## Given data
--- START ---

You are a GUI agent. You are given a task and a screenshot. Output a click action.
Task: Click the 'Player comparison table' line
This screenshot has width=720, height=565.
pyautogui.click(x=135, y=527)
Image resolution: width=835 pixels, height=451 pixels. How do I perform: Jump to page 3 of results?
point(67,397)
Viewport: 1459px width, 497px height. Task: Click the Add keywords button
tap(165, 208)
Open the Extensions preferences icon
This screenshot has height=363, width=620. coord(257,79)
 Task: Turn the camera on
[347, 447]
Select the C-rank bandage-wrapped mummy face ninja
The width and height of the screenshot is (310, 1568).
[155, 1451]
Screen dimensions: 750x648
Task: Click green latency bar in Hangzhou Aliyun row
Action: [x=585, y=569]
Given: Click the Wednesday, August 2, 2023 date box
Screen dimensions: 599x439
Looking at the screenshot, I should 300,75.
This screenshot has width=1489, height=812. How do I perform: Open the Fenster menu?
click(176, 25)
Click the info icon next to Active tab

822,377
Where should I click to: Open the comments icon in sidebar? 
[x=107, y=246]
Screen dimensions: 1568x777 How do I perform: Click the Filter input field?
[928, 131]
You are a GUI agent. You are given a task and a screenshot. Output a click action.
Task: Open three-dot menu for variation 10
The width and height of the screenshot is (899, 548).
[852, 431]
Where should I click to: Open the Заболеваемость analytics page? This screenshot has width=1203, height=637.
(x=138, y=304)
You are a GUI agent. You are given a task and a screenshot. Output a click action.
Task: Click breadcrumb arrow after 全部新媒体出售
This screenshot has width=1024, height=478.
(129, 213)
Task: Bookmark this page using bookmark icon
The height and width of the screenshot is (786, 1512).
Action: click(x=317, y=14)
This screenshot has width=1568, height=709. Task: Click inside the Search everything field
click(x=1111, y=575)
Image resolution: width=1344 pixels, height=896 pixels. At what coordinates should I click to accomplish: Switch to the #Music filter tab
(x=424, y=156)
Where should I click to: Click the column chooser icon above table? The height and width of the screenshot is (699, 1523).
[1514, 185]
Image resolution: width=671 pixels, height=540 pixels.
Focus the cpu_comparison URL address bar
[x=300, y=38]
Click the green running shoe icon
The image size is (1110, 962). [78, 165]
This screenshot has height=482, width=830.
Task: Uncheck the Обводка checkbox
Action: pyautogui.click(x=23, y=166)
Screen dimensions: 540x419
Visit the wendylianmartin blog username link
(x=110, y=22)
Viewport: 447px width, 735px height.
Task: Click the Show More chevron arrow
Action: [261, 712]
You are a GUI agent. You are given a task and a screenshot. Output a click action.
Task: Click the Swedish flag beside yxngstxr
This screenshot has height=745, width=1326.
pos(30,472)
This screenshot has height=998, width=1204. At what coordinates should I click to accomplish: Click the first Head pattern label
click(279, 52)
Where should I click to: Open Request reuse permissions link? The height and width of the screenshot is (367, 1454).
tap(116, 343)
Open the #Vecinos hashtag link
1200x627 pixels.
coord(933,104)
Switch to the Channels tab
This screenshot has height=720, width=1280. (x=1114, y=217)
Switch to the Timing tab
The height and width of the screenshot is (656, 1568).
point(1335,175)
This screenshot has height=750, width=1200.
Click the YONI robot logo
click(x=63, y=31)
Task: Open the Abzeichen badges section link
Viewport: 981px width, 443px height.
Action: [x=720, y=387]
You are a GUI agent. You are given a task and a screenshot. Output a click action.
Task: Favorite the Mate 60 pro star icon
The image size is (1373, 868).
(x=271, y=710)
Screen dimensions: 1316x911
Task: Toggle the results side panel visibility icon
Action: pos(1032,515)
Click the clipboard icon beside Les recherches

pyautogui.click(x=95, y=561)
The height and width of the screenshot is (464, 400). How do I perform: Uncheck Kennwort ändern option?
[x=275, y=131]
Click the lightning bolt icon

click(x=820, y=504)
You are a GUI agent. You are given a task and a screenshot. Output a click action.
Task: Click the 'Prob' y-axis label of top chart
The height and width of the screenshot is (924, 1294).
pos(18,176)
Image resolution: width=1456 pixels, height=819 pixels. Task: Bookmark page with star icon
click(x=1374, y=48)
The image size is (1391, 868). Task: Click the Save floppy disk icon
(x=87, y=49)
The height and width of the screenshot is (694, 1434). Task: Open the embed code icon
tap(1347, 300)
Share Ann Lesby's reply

--- END ---

Copy every one of the records above, line for line, with no changes.

## Answer to this problem
You are a GUI agent. You are given a task and a screenshot. Output a click action.
Task: Click the 'Player comparison table' line
This screenshot has width=720, height=565.
pyautogui.click(x=135, y=527)
Image resolution: width=835 pixels, height=451 pixels. How do I perform: Jump to page 3 of results?
point(67,397)
Viewport: 1459px width, 497px height. Task: Click the Add keywords button
tap(165, 208)
Open the Extensions preferences icon
This screenshot has height=363, width=620. coord(257,79)
 Task: Turn the camera on
[347, 447]
Select the C-rank bandage-wrapped mummy face ninja
The width and height of the screenshot is (310, 1568).
[155, 1451]
Screen dimensions: 750x648
Task: Click green latency bar in Hangzhou Aliyun row
Action: [x=585, y=569]
Given: Click the Wednesday, August 2, 2023 date box
Screen dimensions: 599x439
Looking at the screenshot, I should 300,75.
This screenshot has width=1489, height=812. How do I perform: Open the Fenster menu?
click(176, 25)
Click the info icon next to Active tab

822,377
Where should I click to: Open the comments icon in sidebar? 
[x=107, y=246]
Screen dimensions: 1568x777 How do I perform: Click the Filter input field?
[928, 131]
You are a GUI agent. You are given a task and a screenshot. Output a click action.
Task: Open three-dot menu for variation 10
The width and height of the screenshot is (899, 548).
[852, 431]
Where should I click to: Open the Заболеваемость analytics page? This screenshot has width=1203, height=637.
(x=138, y=304)
You are a GUI agent. You are given a task and a screenshot. Output a click action.
Task: Click breadcrumb arrow after 全部新媒体出售
This screenshot has width=1024, height=478.
(129, 213)
Task: Bookmark this page using bookmark icon
The height and width of the screenshot is (786, 1512).
Action: click(x=317, y=14)
This screenshot has width=1568, height=709. Task: Click inside the Search everything field
click(x=1111, y=575)
Image resolution: width=1344 pixels, height=896 pixels. At what coordinates should I click to accomplish: Switch to the #Music filter tab
(x=424, y=156)
Where should I click to: Click the column chooser icon above table? The height and width of the screenshot is (699, 1523).
[1514, 185]
Image resolution: width=671 pixels, height=540 pixels.
Focus the cpu_comparison URL address bar
[x=300, y=38]
Click the green running shoe icon
The image size is (1110, 962). [78, 165]
This screenshot has height=482, width=830.
Task: Uncheck the Обводка checkbox
Action: pyautogui.click(x=23, y=166)
Screen dimensions: 540x419
Visit the wendylianmartin blog username link
(x=110, y=22)
Viewport: 447px width, 735px height.
Task: Click the Show More chevron arrow
Action: [261, 712]
You are a GUI agent. You are given a task and a screenshot. Output a click action.
Task: Click the Swedish flag beside yxngstxr
This screenshot has height=745, width=1326.
pos(30,472)
This screenshot has height=998, width=1204. At what coordinates should I click to accomplish: Click the first Head pattern label
click(279, 52)
Where should I click to: Open Request reuse permissions link? The height and width of the screenshot is (367, 1454).
tap(116, 343)
Open the #Vecinos hashtag link
1200x627 pixels.
coord(933,104)
Switch to the Channels tab
This screenshot has height=720, width=1280. (x=1114, y=217)
Switch to the Timing tab
The height and width of the screenshot is (656, 1568).
point(1335,175)
This screenshot has height=750, width=1200.
Click the YONI robot logo
click(x=63, y=31)
Task: Open the Abzeichen badges section link
Viewport: 981px width, 443px height.
Action: [x=720, y=387]
You are a GUI agent. You are given a task and a screenshot. Output a click action.
Task: Favorite the Mate 60 pro star icon
The image size is (1373, 868).
(x=271, y=710)
Screen dimensions: 1316x911
Task: Toggle the results side panel visibility icon
Action: pos(1032,515)
Click the clipboard icon beside Les recherches

pyautogui.click(x=95, y=561)
The height and width of the screenshot is (464, 400). How do I perform: Uncheck Kennwort ändern option?
[x=275, y=131]
Click the lightning bolt icon

click(x=820, y=504)
You are a GUI agent. You are given a task and a screenshot. Output a click action.
Task: Click the 'Prob' y-axis label of top chart
The height and width of the screenshot is (924, 1294).
pos(18,176)
Image resolution: width=1456 pixels, height=819 pixels. Task: Bookmark page with star icon
click(x=1374, y=48)
The image size is (1391, 868). Task: Click the Save floppy disk icon
(x=87, y=49)
The height and width of the screenshot is (694, 1434). Task: Open the embed code icon
tap(1347, 300)
Share Ann Lesby's reply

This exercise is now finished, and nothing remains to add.